Young single students are the main demographic of the readers of the UDK...I'm not one to be afraid to say if I directed something at someone, so if I say "I was targeting this at so-and-so", I don't think you can just jump in my mind and tell me my own intentions.
You can't call me irresponsible b/c I'm doing the most responsible thing...as NFP is psychologically, medically, ethically, and socially the best way a couple can put off having children, if need be. I tried to inform young adults of something they may have not been aware of and to see another way of looking at this, and you chose to be offended by it and insisted that I "called you names"...although I still don't see any name-calling, only calling out behaviors. Anyways, I'm not going to continuously come back here arguing about this with you...since it's already been said that my letter was meant to encourage and educate, maybe you should ask yourself why this still bothers you SO much. I really do wish you well, I meant no offense, and I hope you consider what I've said, as I am considering your statements.

I'm not calling you irresponsible for using your chosen method of birth control, but you did in fact state that people who have sex during a certain time frame are irresponsible. I would simply respond by saying that I don't appreciate being told that my chosen method is pschologically, medically, ethically and socially inferior to your chosen method. They are just DIFFERENT, and DIFFERENT methods are good for different people, families, circumstances and beliefs. I would not call your behavior irresponsible, I have tolerance for your beliefs and methods, but you clearly have none for others who do not fall in line with yours by calling their behavior irresponsible.

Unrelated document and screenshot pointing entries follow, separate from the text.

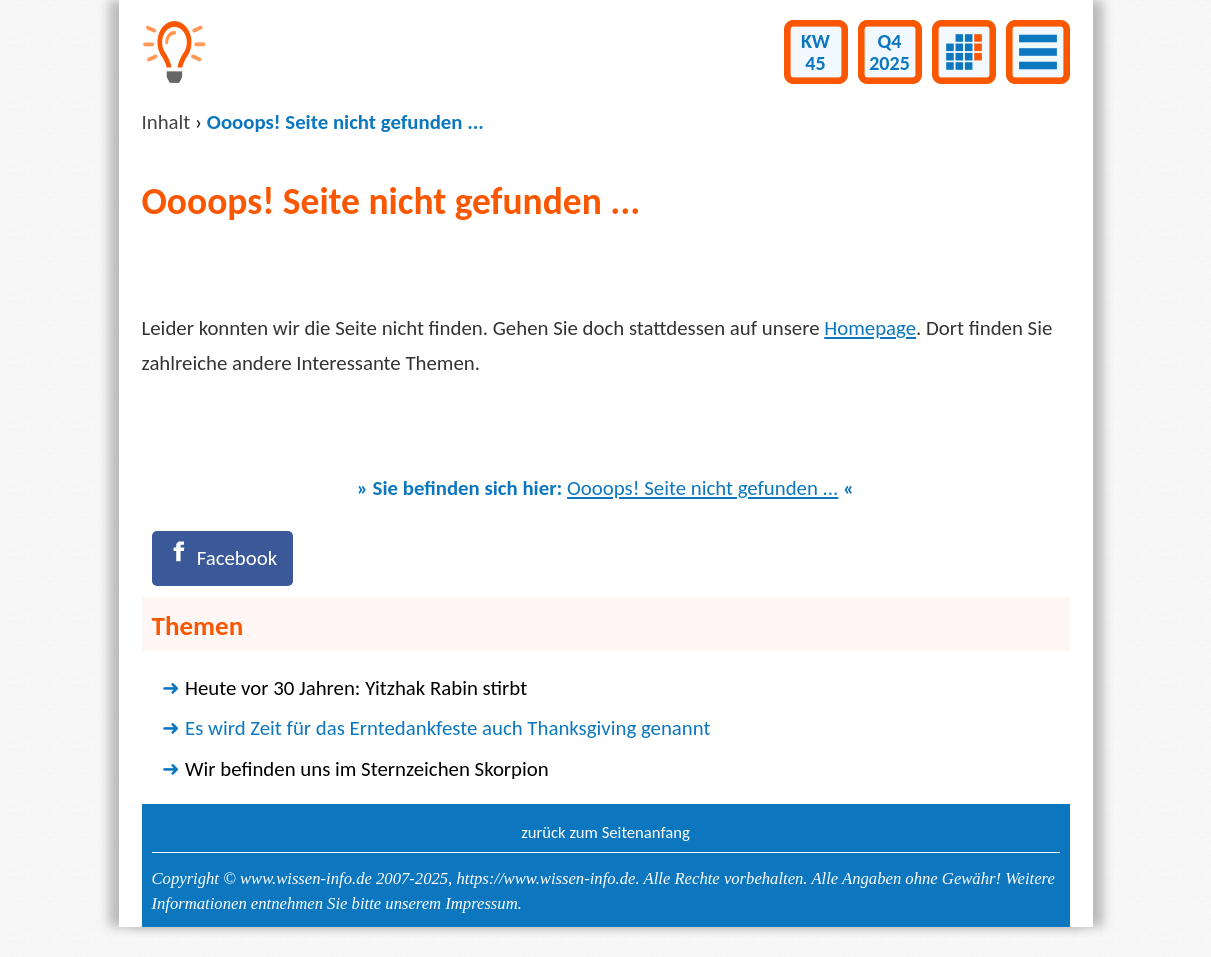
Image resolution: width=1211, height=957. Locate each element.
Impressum (481, 903)
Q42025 (889, 52)
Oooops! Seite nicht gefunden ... (702, 488)
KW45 (815, 52)
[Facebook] (222, 558)
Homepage (870, 328)
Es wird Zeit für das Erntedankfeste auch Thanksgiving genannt (447, 728)
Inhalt (166, 122)
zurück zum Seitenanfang (605, 832)
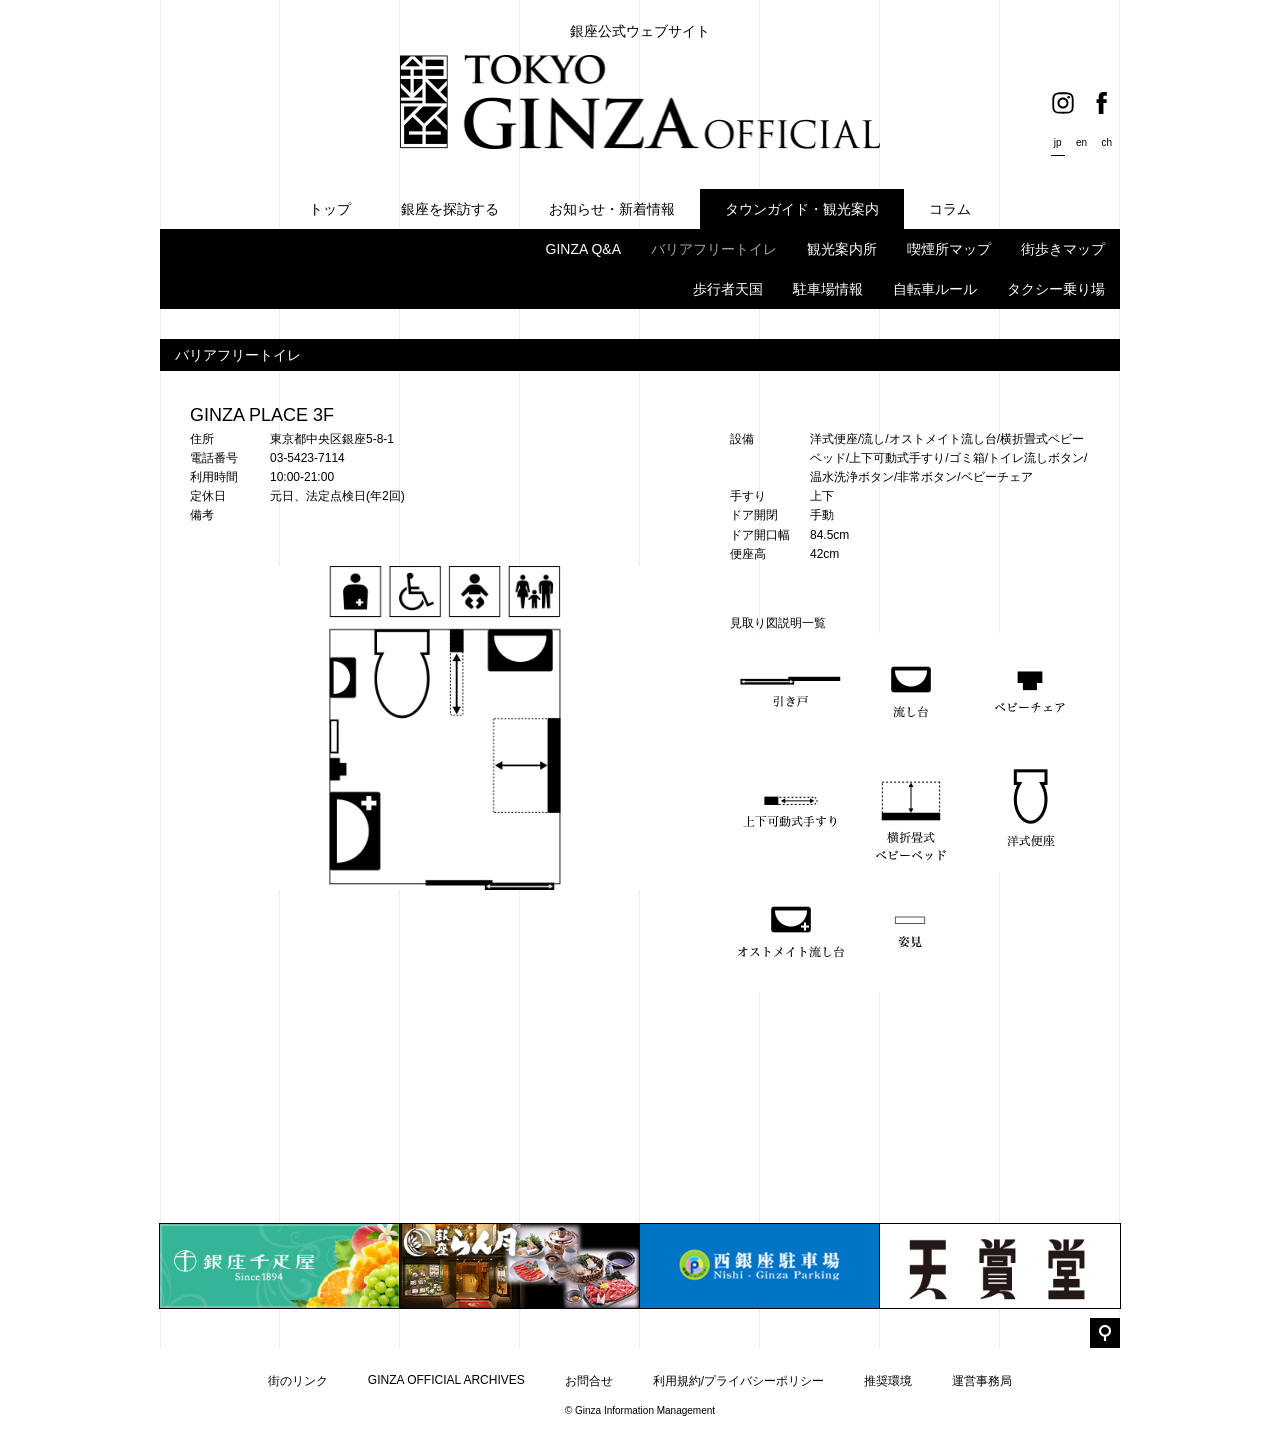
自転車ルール (935, 289)
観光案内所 (842, 249)
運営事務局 (982, 1381)
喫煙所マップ (949, 249)
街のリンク (298, 1381)
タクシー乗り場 (1056, 289)
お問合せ (589, 1381)
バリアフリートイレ (714, 249)
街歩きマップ (1063, 249)
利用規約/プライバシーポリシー (738, 1381)
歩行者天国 (728, 289)
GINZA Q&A (583, 249)
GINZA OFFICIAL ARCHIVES (446, 1380)
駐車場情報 (828, 289)
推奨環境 (888, 1381)
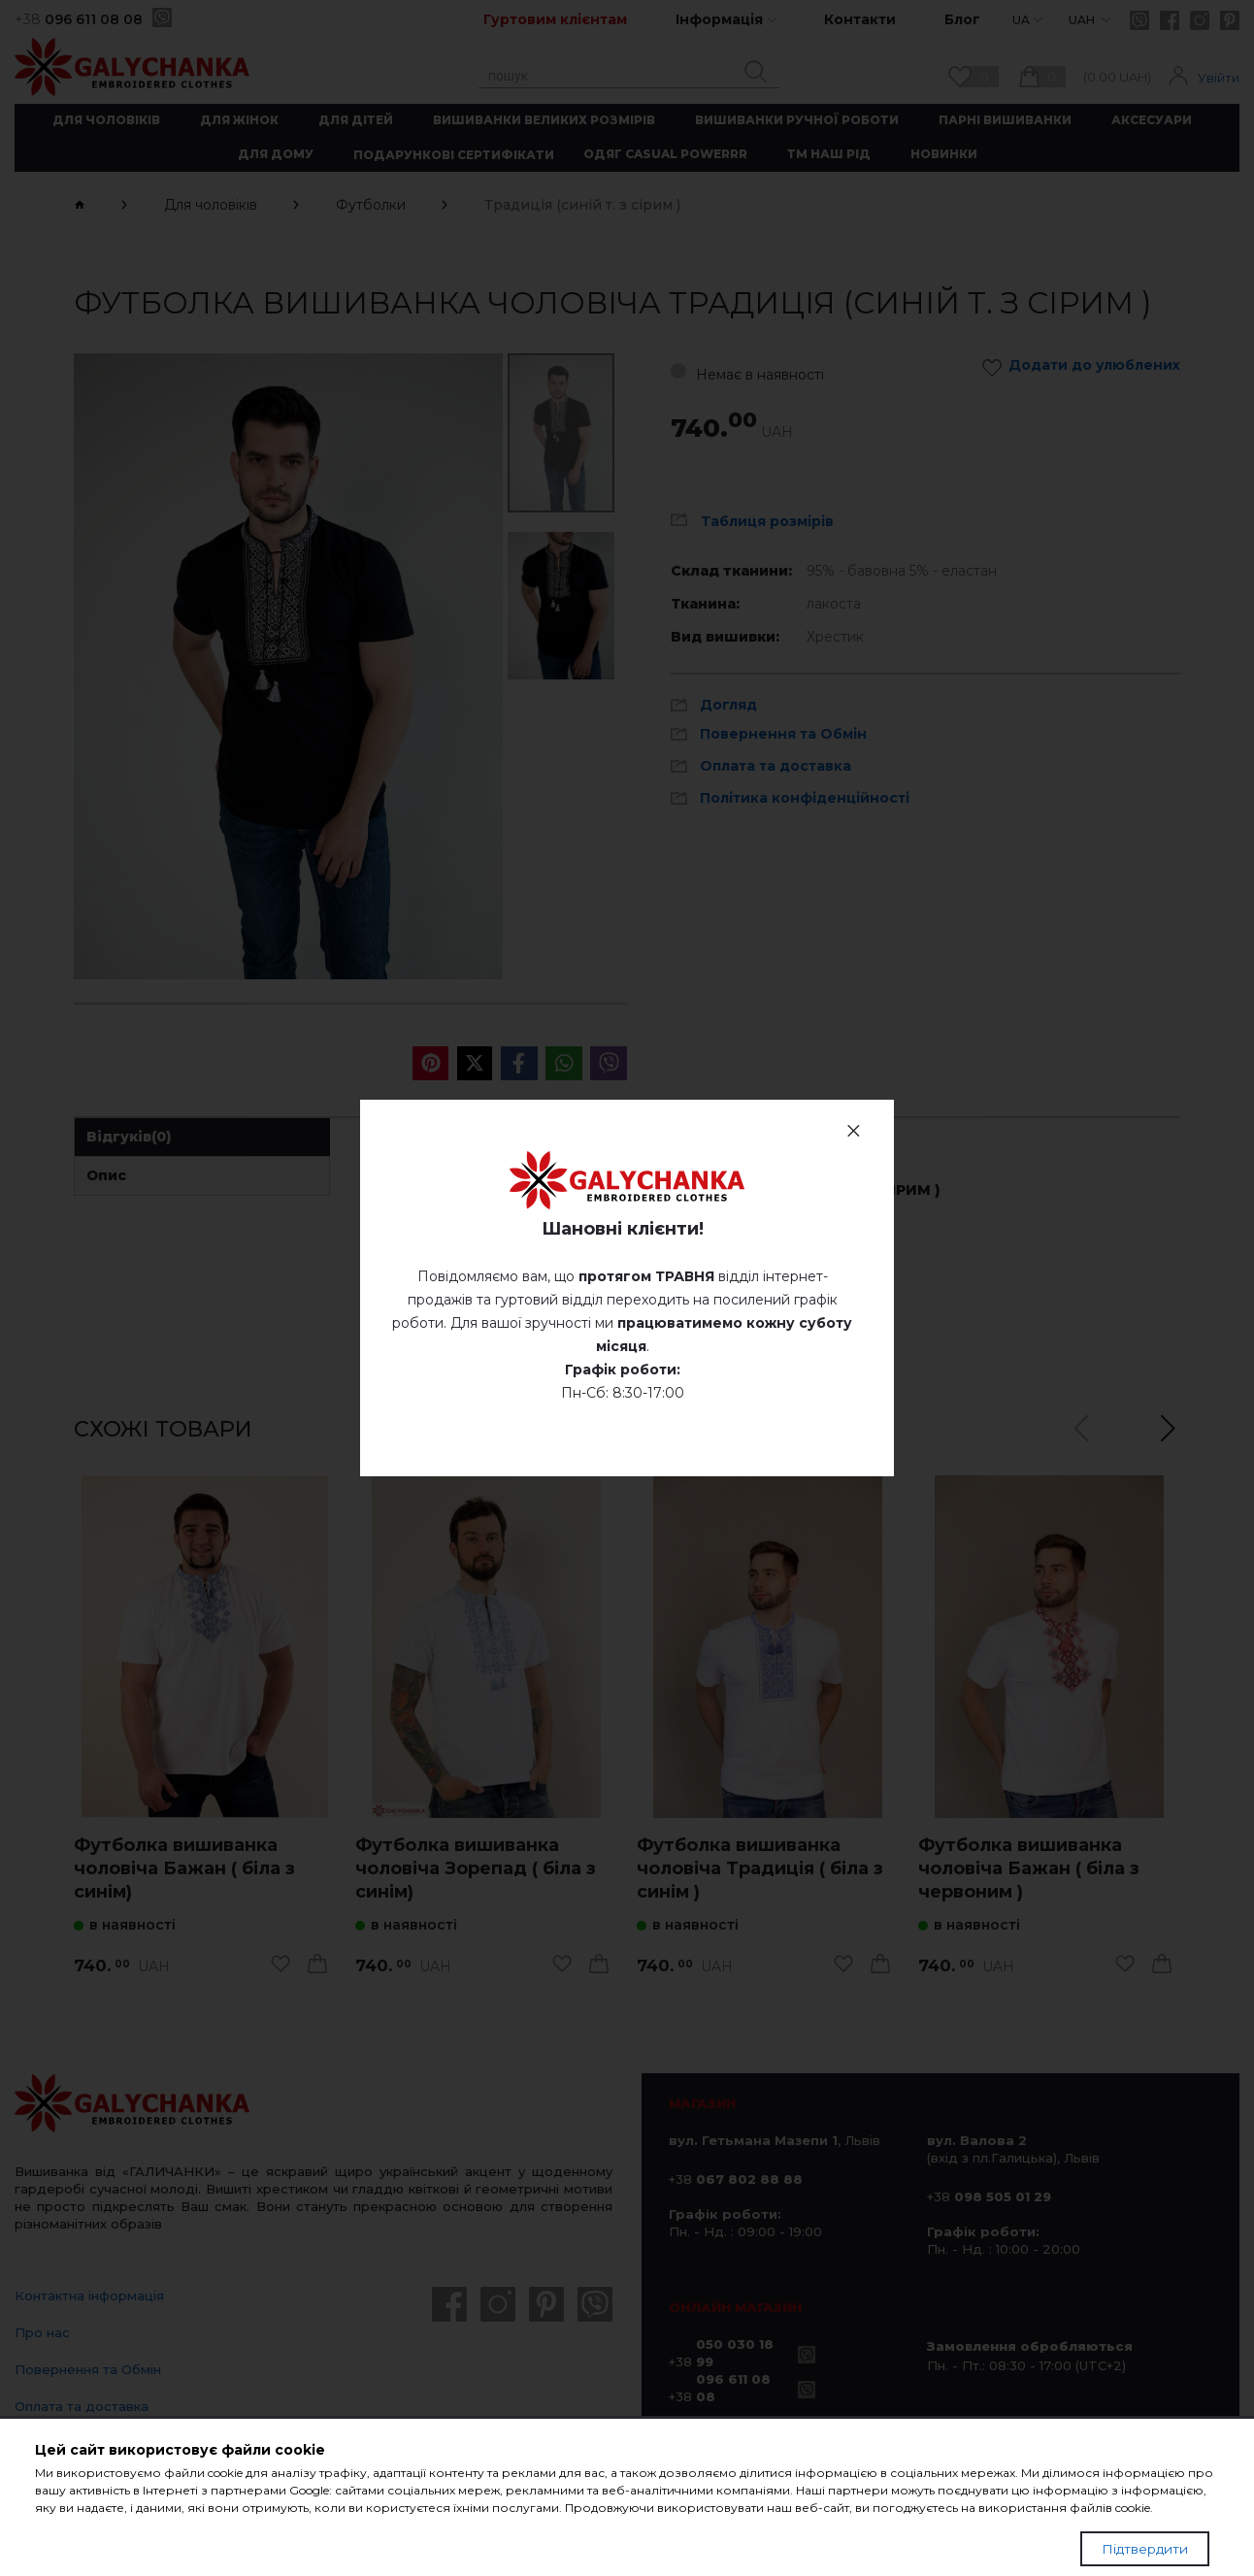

Jennifer your letter did not encourage or educate. It lambasted pharmaceutical companies and Planned Parenthood. It also painted with a broad brush when refering to the student body of this university. Your comment is the first place you suggested Natural Family Planning, which is your method of birth control. Of course you think that it is superior. Let's look at some objective arguments. Psychologically, how does it affect a couple in a long term relationship knowing that although they may feel amorous (such as during a woman's ovulation when her interest may be heightened) they cannot express that physically. Medically, there is clearly no protection from STD's which do occur in even the most devout. Ethically, it is based on the Roman Catholic Church's system of ethics which are morals and not really ethics at all. Socially, I don't have to make a counterpoint as there is no way this can be justified.

I have my beliefs, you have yours. It is not as black and white as you would like to think.

Say a woman was raped by a man, and she wanted to use Plan B. JGarrison, would she be irresponsible? There are other uses of Plan B that you should maybe consider. It is not just used to prevent pregnancy after desirable unprotected sex.